Several research works have been carried out in the field of mesoporous materials to enhance porosity with thicker pore wall [38]. Gaining a higher pore diameter and thicker pore wall results in greater thermal stability [39,40]. The thermal stability is a considerable advantage of a mesoporous material specifically in the process of catalyst fabrication which requires high temperature stability [41]. Despite the dimensions of TG (5.8 nm), methyl oleate (2.5 nm), and glycerin (0.6 nm) [15,22] particles, the pore size of the synthesized catalysts has to be large enough to let the reactants diffuse into the pore structure of the catalyst [42]. Flexibility in the pore diameter is one of the remarkable advantage of mesoporous materials which make them favorable in catalytic reactions [43].

It is reported that the catalytic activity of mesoporous catalysts is not high at low temperatures. Therefore, a higher reaction temperature is needed to activate them [44,45]. In this regard, a microwave-assisted reactor is a promising technique that is capable of conducting transesterification at a higher temperature in a short time from hours to minutes. As a matter of fact, this attractive option vastly simplifies the process of biodiesel production in a shorter reaction time, because microwave irradiation can directly penetrate into the reactants [46–48].

16.5. Various Types of Mesoporous Catalysts

16.5.1. Mesoporous Silica Material

Mesoporous ordered silicate (mesoporous silica material, MSM) is a hexagonal ordered mesoporous structure material that has prominent properties, such as high porosity and thick pore wall. These inherited properties result in higher mass transfer through the active sites. High hydrothermal stability is another remarkable advantage which increases the demand for its application in many fields of studies [14]. So far, MSM has been functionalized by a number of metal oxides (such as Al₂O₃, MgO, CuO, and La₂O₃) to transform its function into a heterogeneous base catalyst [49]. It should be considered that interaction between the silicon element and strong alkaline destructs the mesoporous silicate structure. Therefore, weaker loading of the alkali has been recommended to avoid destroying of the mesopore channels [50].
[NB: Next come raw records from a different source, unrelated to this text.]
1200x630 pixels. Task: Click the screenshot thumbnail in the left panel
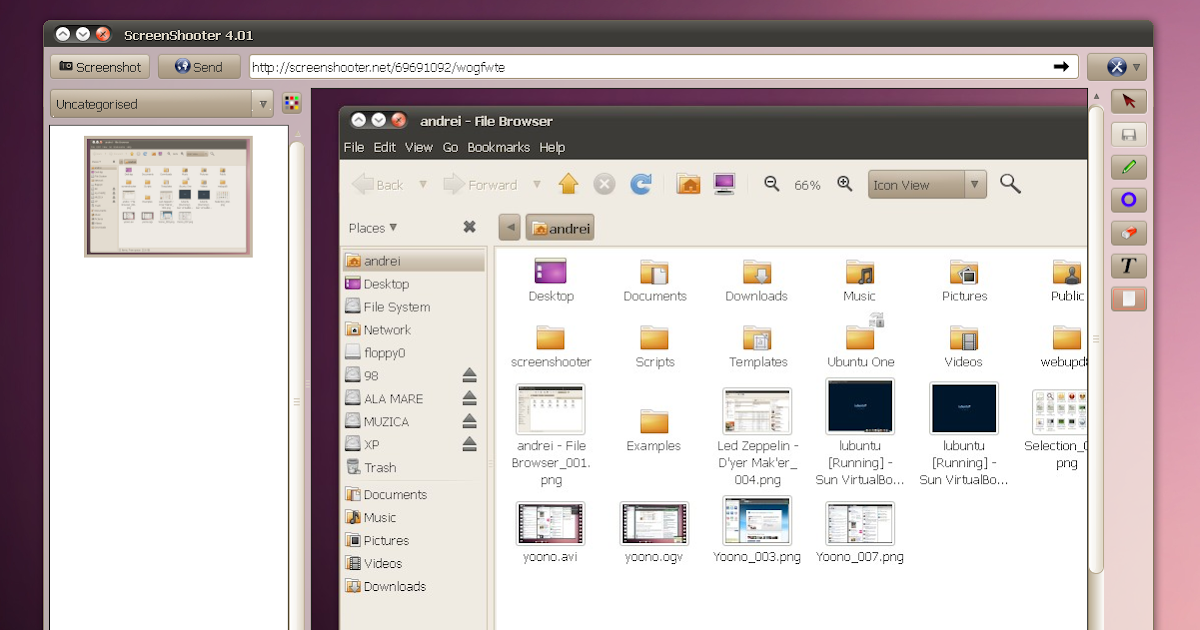168,196
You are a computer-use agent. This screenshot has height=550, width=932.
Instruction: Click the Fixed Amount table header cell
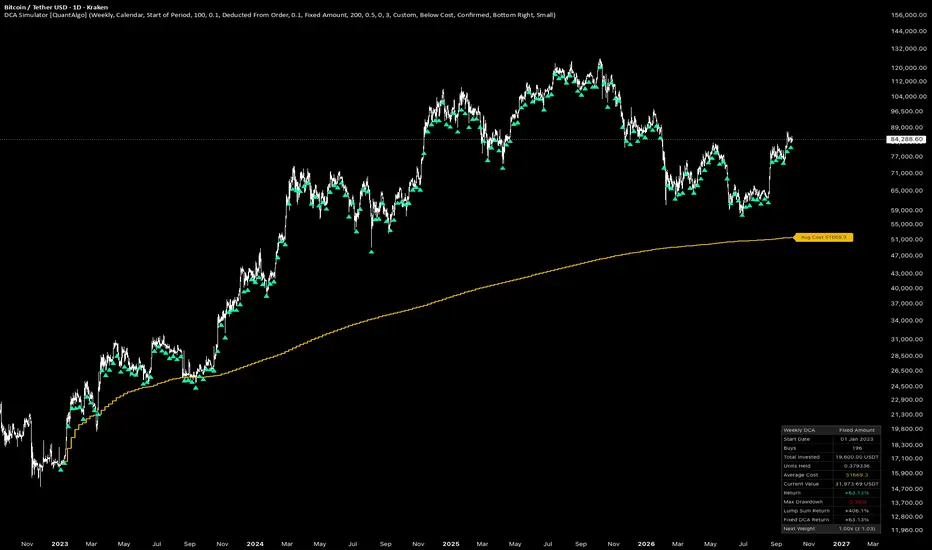pyautogui.click(x=857, y=430)
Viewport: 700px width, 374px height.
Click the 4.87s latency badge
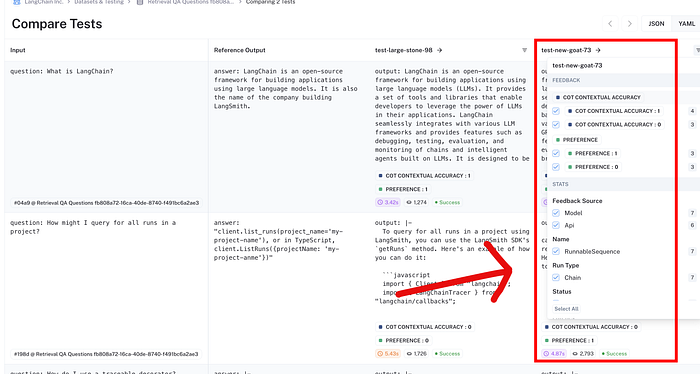554,353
16.5.2. Mesoporous Carbon Material

Mesoporous carbon material (MCM) could be a perfect candidate to enhance catalytic activity [51,52]. The unique surface area and uniform porosity are two excellent features of MCMs that lead to the absorption of long chains of FFAs and prevent the absorption of water [53]. High thermal stability is another important characteristic of MCMs, which promotes its application. In order to improve the catalytic activity of MCMs, they can be modified by grafting via electrochemistry [54,55], chemical reducing of aryl diazoniums, and by reduction of alkylation and arylation [56,57].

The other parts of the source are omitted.